#### Entries supplied
START
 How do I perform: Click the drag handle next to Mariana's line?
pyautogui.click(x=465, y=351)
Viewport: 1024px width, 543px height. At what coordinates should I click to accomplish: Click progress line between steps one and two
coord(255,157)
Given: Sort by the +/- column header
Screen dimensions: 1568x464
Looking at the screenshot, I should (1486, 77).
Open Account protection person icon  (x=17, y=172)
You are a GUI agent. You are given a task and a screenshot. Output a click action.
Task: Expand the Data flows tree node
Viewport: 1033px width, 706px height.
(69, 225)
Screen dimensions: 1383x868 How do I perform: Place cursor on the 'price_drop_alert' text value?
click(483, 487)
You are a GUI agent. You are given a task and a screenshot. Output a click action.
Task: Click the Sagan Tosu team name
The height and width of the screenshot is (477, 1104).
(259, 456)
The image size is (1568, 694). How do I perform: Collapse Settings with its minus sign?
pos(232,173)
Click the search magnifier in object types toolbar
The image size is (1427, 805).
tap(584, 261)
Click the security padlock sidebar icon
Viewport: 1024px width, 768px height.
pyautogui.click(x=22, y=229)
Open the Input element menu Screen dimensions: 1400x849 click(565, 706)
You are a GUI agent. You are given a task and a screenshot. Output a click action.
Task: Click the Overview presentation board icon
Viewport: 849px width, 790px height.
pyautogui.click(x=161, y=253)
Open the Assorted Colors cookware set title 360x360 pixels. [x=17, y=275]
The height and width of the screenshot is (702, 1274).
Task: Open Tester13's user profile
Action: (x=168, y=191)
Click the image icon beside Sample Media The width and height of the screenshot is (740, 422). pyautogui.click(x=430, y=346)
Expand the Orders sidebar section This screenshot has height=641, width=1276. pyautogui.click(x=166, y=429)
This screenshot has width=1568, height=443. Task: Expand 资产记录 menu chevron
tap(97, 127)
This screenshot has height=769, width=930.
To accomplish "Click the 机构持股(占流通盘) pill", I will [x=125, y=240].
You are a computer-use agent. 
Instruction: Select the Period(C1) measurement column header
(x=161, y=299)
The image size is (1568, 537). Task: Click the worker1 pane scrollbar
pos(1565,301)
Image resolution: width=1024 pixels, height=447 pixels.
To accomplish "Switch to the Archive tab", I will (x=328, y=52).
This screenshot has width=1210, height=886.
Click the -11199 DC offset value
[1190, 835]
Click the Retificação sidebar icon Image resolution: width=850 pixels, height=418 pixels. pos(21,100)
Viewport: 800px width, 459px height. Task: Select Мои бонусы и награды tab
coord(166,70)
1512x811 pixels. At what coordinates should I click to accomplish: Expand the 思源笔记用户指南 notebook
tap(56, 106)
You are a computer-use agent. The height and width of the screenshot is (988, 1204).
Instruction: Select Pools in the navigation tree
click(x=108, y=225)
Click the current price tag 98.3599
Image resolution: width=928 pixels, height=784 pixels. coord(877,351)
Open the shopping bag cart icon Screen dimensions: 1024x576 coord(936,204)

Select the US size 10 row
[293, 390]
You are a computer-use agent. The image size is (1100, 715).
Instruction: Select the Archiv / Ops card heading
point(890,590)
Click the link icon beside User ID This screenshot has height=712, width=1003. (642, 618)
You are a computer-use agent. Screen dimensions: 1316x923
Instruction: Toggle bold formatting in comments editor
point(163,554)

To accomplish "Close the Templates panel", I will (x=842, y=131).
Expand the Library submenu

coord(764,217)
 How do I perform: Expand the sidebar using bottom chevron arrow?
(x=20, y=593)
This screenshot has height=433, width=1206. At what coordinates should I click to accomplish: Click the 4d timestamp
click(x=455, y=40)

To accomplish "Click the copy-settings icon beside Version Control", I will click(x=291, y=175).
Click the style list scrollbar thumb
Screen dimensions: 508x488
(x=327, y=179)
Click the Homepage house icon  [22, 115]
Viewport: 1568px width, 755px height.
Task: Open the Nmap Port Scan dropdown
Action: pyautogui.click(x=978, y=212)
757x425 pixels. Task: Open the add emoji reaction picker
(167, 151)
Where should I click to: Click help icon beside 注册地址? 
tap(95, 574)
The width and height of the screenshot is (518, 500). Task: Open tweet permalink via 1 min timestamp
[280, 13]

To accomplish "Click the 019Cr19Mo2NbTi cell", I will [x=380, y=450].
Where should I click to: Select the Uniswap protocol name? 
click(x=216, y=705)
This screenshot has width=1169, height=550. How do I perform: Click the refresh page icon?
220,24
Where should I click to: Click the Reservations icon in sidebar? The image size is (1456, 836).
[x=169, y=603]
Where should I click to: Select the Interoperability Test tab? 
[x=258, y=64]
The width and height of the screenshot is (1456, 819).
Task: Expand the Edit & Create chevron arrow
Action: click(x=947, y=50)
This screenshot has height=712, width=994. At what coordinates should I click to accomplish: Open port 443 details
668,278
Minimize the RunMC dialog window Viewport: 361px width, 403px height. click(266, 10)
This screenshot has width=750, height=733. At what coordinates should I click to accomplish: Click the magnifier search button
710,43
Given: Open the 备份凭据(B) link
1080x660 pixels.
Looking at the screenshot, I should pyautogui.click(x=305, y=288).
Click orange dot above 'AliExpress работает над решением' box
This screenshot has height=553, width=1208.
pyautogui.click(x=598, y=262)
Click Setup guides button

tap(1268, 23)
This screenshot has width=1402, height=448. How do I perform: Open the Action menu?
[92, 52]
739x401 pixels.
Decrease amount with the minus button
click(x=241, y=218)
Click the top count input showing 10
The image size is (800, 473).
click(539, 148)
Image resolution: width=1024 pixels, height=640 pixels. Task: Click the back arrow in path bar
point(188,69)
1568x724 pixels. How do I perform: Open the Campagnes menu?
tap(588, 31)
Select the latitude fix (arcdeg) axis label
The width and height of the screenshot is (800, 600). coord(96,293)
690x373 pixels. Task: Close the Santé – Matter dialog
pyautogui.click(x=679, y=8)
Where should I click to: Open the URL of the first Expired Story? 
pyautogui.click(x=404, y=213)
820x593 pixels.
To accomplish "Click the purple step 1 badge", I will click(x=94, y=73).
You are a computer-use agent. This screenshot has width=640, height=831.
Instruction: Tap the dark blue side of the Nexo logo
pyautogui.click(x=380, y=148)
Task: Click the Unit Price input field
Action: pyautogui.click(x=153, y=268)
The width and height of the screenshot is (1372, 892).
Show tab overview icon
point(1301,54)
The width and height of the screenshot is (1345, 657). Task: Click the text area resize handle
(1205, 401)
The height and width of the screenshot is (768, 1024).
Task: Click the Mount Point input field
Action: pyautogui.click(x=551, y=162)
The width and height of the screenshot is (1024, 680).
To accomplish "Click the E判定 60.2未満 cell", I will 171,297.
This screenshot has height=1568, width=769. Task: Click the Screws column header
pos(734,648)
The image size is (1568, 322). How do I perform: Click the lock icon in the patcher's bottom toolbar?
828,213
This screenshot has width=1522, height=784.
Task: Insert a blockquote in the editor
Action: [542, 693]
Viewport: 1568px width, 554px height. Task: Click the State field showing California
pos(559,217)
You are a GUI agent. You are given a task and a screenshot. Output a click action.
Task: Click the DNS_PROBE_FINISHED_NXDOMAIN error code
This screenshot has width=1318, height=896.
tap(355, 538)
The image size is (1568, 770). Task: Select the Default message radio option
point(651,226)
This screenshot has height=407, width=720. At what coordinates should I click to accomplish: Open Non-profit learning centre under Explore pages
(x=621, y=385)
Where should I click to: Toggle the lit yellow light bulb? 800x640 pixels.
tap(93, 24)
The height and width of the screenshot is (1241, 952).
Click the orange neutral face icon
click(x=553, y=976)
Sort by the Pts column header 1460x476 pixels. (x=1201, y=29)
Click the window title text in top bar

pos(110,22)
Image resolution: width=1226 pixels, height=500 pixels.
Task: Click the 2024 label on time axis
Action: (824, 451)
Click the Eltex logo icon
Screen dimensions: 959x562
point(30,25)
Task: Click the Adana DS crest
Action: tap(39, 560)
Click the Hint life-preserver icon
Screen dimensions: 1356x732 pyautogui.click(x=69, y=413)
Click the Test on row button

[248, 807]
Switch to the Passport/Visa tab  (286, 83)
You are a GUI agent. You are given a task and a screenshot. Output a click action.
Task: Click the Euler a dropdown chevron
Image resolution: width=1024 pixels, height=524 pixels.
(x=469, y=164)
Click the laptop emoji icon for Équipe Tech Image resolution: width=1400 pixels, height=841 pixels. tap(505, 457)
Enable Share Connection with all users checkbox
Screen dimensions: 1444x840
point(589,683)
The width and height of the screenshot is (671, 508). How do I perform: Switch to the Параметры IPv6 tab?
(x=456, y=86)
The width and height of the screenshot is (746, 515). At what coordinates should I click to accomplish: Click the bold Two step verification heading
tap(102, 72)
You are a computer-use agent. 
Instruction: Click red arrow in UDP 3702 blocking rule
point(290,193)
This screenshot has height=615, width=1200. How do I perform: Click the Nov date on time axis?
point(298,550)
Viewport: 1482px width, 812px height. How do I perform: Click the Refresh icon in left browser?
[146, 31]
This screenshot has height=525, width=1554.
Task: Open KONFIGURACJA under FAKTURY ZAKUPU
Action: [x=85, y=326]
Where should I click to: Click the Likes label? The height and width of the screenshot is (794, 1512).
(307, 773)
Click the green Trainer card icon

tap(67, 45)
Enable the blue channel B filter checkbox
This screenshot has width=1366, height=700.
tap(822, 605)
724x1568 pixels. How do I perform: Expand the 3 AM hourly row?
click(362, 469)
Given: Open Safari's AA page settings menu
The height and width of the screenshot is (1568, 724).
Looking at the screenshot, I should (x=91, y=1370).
END
#### Task instructions
Reproduce the rows verbatim, from the line containing "The width and height of the screenshot is (518, 500)." through the line containing "Minimize the RunMC", with both of those lines included.

#### Exercise answer
The width and height of the screenshot is (518, 500). Task: Open tweet permalink via 1 min timestamp
[280, 13]

To accomplish "Click the 019Cr19Mo2NbTi cell", I will [x=380, y=450].
Where should I click to: Select the Uniswap protocol name? 
click(x=216, y=705)
This screenshot has width=1169, height=550. How do I perform: Click the refresh page icon?
220,24
Where should I click to: Click the Reservations icon in sidebar? The image size is (1456, 836).
[x=169, y=603]
Where should I click to: Select the Interoperability Test tab? 
[x=258, y=64]
The width and height of the screenshot is (1456, 819).
Task: Expand the Edit & Create chevron arrow
Action: click(x=947, y=50)
This screenshot has height=712, width=994. At what coordinates should I click to accomplish: Open port 443 details
668,278
Minimize the RunMC dialog window Viewport: 361px width, 403px height. click(266, 10)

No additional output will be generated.